To do ▸ Nothing but the lines from the one containing "Instruction: Check the Show Original checkbox" through the one containing "Given: Click the Google logo", both included, should be given again, each exactly as written below.

+ + + +

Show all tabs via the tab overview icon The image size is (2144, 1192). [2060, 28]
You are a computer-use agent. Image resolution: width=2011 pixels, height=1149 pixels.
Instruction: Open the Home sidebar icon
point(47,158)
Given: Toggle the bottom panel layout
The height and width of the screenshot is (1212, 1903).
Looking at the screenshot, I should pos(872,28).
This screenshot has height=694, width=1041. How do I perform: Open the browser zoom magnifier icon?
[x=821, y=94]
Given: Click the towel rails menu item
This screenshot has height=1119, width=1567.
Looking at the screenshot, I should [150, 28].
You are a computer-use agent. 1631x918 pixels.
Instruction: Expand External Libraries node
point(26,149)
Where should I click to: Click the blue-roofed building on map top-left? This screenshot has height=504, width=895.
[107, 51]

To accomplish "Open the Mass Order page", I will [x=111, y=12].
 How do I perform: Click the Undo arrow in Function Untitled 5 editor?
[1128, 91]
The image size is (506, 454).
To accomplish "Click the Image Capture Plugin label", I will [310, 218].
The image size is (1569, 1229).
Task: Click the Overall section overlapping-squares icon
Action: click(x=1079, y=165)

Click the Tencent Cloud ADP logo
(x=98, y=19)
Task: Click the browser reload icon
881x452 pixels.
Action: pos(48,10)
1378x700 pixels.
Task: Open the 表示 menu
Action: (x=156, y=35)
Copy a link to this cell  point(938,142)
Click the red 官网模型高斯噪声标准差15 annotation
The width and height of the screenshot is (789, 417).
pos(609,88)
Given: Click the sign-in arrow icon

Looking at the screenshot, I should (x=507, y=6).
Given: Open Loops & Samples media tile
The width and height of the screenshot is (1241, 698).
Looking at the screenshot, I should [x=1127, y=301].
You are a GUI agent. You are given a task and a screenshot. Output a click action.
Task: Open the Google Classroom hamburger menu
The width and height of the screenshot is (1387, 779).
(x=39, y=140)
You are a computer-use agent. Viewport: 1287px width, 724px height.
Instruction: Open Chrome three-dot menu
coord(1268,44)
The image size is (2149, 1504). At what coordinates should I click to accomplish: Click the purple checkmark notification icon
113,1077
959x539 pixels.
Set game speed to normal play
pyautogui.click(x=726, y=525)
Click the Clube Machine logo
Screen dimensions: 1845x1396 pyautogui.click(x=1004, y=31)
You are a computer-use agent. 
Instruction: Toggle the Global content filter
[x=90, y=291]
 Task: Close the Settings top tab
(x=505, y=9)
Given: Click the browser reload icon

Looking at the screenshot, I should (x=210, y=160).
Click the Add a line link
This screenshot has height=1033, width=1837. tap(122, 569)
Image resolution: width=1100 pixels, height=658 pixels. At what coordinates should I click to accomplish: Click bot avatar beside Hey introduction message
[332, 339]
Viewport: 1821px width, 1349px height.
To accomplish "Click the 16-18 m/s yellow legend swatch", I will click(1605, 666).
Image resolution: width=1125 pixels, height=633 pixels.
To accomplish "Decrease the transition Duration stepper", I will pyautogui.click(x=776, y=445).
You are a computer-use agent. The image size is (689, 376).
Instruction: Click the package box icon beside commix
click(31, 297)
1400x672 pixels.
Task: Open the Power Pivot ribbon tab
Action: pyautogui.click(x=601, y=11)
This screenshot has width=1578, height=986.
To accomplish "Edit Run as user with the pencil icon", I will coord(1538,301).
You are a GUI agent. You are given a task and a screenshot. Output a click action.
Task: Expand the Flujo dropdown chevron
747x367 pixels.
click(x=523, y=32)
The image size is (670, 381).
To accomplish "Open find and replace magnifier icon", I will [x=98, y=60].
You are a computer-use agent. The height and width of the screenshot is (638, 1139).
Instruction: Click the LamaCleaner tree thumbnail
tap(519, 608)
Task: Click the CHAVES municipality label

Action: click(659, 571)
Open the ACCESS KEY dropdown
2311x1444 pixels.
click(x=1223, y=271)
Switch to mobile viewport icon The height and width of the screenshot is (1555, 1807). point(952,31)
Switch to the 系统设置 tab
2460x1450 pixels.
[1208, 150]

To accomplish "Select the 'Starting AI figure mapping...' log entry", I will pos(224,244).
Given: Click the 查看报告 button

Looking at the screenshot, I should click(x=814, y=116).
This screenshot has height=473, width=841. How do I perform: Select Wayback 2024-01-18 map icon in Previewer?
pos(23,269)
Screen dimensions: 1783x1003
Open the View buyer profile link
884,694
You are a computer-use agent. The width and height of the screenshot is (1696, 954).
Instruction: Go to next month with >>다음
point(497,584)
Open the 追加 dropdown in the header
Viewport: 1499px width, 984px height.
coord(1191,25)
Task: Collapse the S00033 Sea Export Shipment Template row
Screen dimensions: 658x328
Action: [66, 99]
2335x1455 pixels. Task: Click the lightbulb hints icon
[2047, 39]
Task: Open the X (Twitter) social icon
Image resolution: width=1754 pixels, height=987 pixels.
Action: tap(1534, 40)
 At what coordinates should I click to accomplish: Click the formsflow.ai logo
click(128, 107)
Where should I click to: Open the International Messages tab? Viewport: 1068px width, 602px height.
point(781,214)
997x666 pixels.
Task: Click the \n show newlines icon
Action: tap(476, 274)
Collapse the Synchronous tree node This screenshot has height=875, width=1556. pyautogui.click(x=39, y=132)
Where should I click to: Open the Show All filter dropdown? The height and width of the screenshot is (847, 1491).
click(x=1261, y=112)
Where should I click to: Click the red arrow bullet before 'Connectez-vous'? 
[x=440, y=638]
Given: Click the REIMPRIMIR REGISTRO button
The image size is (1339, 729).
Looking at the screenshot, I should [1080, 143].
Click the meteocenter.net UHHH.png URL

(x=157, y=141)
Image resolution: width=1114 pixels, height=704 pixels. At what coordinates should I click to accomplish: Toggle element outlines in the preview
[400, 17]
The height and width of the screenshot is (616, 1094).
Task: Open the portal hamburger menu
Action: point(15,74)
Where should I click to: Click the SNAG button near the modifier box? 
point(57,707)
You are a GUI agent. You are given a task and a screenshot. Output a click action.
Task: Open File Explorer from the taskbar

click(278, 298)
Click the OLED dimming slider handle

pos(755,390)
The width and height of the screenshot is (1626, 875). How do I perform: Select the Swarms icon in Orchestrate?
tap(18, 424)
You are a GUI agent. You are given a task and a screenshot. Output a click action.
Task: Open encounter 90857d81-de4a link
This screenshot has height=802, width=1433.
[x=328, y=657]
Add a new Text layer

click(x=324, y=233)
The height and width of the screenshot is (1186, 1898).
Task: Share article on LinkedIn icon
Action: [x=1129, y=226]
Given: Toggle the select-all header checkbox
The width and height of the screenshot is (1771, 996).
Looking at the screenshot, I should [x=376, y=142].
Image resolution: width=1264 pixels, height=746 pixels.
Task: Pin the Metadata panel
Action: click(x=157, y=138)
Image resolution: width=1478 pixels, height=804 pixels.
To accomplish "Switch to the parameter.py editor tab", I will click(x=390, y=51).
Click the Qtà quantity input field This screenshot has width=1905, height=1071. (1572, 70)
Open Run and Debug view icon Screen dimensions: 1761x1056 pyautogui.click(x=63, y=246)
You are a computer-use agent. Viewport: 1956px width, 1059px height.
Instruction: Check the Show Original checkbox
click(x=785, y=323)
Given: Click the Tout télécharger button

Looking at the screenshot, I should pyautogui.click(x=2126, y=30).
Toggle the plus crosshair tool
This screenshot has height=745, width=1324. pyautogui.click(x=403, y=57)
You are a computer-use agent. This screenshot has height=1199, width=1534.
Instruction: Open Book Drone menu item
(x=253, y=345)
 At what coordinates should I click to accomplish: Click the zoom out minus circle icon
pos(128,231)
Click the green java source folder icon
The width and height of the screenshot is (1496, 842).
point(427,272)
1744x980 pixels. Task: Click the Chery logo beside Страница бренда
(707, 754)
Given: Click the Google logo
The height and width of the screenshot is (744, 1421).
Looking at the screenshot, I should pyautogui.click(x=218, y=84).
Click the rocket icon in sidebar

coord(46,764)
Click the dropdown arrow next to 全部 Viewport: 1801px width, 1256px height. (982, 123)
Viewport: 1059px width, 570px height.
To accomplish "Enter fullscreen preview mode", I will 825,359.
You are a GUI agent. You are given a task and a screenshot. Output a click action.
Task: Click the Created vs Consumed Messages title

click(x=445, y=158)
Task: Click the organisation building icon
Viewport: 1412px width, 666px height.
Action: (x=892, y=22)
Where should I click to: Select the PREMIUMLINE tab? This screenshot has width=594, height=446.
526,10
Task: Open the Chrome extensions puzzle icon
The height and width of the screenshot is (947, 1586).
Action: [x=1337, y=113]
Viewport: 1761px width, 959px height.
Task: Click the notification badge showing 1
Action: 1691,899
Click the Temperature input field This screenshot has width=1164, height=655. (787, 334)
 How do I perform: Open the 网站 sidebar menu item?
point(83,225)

+ + + +

Answer below ▸
Instruction: Check the Show Original checkbox
click(x=785, y=323)
Given: Click the Tout télécharger button

Looking at the screenshot, I should pyautogui.click(x=2126, y=30).
Toggle the plus crosshair tool
This screenshot has height=745, width=1324. pyautogui.click(x=403, y=57)
You are a computer-use agent. This screenshot has height=1199, width=1534.
Instruction: Open Book Drone menu item
(x=253, y=345)
 At what coordinates should I click to accomplish: Click the zoom out minus circle icon
pos(128,231)
Click the green java source folder icon
The width and height of the screenshot is (1496, 842).
point(427,272)
1744x980 pixels. Task: Click the Chery logo beside Страница бренда
(707, 754)
Given: Click the Google logo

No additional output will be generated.